Parti yönetimine gelene kadar demokrasiyi dilinden düşürmeyenlerin yönetici olduktan sonra “çakmışım demokrasiye” demelerini anlamak mümkün değil. Örgütler bu kısır döngüden bir an önce kurtulmalıdır. Çünkü parti içi demokrasiden uzaklaşmanın hiçbir kişiye faydası olmamıştır olması da mümkün değildir.

Geçmiş dönemlerde milletvekilliği yapanların tümü parti içi demokrasiden uzaklaştıkları için bu gün eski milletvekili olmuşlardır.

Danışma toplantıları da aynı bu örnekteki gibi başka illerin milletvekilleri önünde ilçe ve il yönetimlerinin sorunlarının tartışılması doğru olmaz. Çünkü yapılan tartışmalara misafirler karşısında belki de en çok bu ilin milletvekillerini zorda bırakır.
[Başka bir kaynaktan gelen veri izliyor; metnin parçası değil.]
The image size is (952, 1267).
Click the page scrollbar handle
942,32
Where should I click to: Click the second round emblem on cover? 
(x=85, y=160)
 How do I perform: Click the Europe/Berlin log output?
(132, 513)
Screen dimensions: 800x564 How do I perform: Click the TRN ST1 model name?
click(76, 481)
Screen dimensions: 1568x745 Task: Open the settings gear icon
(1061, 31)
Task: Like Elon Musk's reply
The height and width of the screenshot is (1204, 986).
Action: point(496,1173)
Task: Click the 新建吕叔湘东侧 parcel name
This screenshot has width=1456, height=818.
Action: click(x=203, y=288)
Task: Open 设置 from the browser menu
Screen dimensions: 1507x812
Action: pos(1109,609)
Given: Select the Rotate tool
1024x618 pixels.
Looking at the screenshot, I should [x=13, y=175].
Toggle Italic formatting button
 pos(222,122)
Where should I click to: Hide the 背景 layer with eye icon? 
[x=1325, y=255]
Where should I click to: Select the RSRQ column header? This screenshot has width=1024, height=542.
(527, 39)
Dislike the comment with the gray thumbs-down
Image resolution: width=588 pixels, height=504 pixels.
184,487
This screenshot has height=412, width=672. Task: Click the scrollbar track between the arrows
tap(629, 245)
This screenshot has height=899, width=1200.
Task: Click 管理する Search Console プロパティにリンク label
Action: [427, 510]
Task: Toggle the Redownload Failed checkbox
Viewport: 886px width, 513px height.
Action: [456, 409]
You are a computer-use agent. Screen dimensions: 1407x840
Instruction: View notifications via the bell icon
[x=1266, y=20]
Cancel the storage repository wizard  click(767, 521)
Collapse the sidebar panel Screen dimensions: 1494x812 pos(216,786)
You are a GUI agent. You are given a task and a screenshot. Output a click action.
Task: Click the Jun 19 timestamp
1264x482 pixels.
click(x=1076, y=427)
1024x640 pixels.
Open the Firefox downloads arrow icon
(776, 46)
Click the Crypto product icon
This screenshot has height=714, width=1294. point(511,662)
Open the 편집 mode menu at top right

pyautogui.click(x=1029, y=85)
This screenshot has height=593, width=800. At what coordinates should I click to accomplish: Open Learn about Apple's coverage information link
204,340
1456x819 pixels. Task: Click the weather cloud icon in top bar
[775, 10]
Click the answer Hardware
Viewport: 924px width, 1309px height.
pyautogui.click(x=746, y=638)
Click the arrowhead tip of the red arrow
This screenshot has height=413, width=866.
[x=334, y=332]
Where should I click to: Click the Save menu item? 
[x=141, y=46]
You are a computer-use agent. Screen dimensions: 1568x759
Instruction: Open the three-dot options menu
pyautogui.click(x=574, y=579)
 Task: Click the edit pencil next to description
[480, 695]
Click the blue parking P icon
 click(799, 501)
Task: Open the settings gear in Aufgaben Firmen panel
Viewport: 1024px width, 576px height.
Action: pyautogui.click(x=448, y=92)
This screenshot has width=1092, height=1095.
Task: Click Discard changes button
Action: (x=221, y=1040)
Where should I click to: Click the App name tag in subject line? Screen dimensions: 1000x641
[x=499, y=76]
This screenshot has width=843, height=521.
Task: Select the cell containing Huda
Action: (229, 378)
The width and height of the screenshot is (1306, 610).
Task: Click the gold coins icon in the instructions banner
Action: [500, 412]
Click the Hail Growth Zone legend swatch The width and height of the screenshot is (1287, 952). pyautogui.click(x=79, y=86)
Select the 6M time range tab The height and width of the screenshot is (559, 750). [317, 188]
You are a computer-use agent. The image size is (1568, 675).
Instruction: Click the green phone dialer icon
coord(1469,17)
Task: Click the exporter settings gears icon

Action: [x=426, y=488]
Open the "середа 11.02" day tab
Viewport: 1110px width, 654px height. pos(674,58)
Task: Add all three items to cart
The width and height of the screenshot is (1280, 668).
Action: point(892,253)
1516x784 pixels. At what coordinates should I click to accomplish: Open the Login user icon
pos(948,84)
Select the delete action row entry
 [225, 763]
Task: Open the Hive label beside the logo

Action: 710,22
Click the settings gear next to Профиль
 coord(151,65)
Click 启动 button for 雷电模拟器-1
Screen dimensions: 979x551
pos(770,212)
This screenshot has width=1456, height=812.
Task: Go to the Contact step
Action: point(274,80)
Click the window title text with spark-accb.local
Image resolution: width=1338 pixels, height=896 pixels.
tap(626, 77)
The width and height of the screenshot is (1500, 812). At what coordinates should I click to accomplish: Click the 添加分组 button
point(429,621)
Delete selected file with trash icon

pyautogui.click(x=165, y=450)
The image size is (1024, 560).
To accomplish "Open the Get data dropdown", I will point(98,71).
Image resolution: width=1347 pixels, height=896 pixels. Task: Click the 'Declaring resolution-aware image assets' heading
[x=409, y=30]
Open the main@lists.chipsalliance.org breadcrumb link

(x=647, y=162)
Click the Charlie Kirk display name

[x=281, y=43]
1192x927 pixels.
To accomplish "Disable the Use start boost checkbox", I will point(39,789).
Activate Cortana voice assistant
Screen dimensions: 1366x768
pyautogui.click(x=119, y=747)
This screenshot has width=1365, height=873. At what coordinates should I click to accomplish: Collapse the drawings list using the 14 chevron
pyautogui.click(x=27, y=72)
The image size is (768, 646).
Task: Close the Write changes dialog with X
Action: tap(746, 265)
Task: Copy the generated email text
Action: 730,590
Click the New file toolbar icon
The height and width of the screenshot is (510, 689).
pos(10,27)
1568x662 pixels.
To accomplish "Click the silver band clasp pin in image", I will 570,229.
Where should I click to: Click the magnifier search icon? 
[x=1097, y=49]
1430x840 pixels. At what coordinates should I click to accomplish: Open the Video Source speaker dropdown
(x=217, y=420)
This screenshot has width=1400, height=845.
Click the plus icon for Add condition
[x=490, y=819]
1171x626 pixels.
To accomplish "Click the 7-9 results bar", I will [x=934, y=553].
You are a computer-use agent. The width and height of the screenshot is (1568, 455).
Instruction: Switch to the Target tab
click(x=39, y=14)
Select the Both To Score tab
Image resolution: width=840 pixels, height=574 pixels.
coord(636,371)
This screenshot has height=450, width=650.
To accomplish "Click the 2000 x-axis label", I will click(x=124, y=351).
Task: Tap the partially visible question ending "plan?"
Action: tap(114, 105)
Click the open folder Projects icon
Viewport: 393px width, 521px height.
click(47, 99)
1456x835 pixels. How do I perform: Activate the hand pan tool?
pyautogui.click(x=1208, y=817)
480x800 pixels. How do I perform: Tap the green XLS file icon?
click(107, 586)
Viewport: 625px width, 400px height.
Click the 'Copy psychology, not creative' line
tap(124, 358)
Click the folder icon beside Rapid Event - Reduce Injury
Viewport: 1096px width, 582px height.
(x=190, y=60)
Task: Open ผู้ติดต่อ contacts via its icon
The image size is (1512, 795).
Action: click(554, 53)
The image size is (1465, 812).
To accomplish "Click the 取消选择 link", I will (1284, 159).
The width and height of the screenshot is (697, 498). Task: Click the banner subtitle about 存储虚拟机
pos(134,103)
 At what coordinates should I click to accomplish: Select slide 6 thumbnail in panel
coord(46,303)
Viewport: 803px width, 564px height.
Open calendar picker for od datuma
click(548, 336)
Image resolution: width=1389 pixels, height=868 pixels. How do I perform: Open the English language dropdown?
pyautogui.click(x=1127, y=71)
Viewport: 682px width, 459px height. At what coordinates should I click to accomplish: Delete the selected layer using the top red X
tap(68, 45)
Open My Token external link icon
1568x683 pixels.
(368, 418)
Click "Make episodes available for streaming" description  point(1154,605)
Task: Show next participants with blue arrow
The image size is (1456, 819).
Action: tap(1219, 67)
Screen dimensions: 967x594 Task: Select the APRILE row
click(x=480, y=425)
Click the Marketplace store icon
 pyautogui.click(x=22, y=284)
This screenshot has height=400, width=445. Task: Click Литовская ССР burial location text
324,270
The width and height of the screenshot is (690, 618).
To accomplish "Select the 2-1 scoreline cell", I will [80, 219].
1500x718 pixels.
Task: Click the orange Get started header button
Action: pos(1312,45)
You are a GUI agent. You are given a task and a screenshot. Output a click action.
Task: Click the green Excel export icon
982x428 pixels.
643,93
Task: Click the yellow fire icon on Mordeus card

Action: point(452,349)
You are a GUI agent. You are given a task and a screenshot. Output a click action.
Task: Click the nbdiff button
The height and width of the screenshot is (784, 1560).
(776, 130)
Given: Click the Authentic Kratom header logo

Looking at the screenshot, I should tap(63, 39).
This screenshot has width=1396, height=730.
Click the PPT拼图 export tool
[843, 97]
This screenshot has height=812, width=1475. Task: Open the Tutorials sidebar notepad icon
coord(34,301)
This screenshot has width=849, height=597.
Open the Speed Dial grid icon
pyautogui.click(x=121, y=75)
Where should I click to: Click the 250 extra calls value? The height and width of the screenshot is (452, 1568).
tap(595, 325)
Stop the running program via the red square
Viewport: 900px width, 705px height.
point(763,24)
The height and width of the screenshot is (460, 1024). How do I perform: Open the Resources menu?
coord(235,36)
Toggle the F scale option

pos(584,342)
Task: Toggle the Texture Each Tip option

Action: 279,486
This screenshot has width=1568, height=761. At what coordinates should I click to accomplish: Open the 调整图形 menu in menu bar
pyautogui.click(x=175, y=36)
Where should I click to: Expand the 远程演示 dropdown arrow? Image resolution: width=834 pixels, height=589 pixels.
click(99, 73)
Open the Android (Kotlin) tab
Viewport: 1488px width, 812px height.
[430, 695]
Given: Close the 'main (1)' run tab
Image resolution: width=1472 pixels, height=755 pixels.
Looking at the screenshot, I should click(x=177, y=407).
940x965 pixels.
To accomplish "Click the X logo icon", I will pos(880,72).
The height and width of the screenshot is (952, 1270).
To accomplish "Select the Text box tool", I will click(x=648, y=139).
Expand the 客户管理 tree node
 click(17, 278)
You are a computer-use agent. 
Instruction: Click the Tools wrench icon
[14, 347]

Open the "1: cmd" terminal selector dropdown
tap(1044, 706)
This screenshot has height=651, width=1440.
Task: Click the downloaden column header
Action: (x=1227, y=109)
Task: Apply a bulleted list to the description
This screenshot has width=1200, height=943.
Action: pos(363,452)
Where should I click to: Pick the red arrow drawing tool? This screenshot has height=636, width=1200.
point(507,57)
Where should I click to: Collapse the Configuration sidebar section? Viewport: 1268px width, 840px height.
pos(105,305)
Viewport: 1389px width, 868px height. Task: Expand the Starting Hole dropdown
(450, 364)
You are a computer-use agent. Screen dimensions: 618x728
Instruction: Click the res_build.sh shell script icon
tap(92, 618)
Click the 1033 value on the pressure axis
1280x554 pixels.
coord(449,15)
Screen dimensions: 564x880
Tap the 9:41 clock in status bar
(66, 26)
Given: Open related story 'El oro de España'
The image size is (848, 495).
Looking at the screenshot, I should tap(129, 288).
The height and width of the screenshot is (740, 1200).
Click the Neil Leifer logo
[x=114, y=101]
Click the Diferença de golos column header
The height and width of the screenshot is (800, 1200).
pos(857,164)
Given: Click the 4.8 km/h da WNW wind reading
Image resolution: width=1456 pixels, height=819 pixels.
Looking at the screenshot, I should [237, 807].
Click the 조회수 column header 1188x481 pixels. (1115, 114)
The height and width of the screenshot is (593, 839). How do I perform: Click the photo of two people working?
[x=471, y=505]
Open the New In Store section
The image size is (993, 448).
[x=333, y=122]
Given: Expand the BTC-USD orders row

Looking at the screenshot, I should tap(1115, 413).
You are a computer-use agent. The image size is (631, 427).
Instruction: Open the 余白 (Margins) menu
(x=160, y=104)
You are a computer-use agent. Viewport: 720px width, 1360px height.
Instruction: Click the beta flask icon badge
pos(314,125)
Toplantının sonunda salondaki üyelerin aldatılmasına ise gereksizdi. Hele hele bir yöneticinin “çok kar yağıyor ilçelerden gelenlerin dönmeleri zor olur” demesine ise hiç gerek yoktu.

Demokrasi herkese lazım.! Çok anlamlı bir sözdür değil mi?

Toplantı sonrasında işte bu gerçeği bir kez daha gördük.

Şöyle ki; 28 ay il başkanlığı yapmış bu süre içinde ne kendisine bağlı ilçelerde ne de başkanı olduğu ilde bir kez bile danışma toplantısı yapmamış birinin uygulamaya isyan etmesiydi. Söyledikleri doğruydu ancak o salonda bu sözleri söyleyecek en son kişide ne yazık ki kendisiydi.

Bu isyana görev yaptığı ilçeleri sinsi ve asılsız gerekçelerle karıştırmakla ünlü bir ilçe yöneticisinin danışma toplantılarında sorunların konuşulmasına “hep kavgamı edeceğiz” gözüyle bakmasıydı.

Bence işin özü şudur!

Cumartesi günü GMİS salonunda yapılan toplantı üye danışma toplantısı değil “anayasa değişikliği bilgilendirme” toplantısıdır. Zonguldak Milletvekili Şerafettin Turpçu, Ünal Demirtaş ve il başkanı Ahmet Altun ve il yönetiminin parti üyelerine bir danışma toplantısı borcu vardır.

Nokta.

 

TURGUT GÜVEN

NOT:  31 Ocak’ta, Ankara’da önemli bir toplantı var. ÇATES’in yeni sahibi Bereket Holding’in 660 MW’lık ilave santral başvurusunun İnceleme Değerlendirme Kurulu (İDK) toplantısı Çevre ve Şehircilik Bakanlığında yapılacak. Zonguldak’taki çevreci dostlara ve halkımıza duyurulur.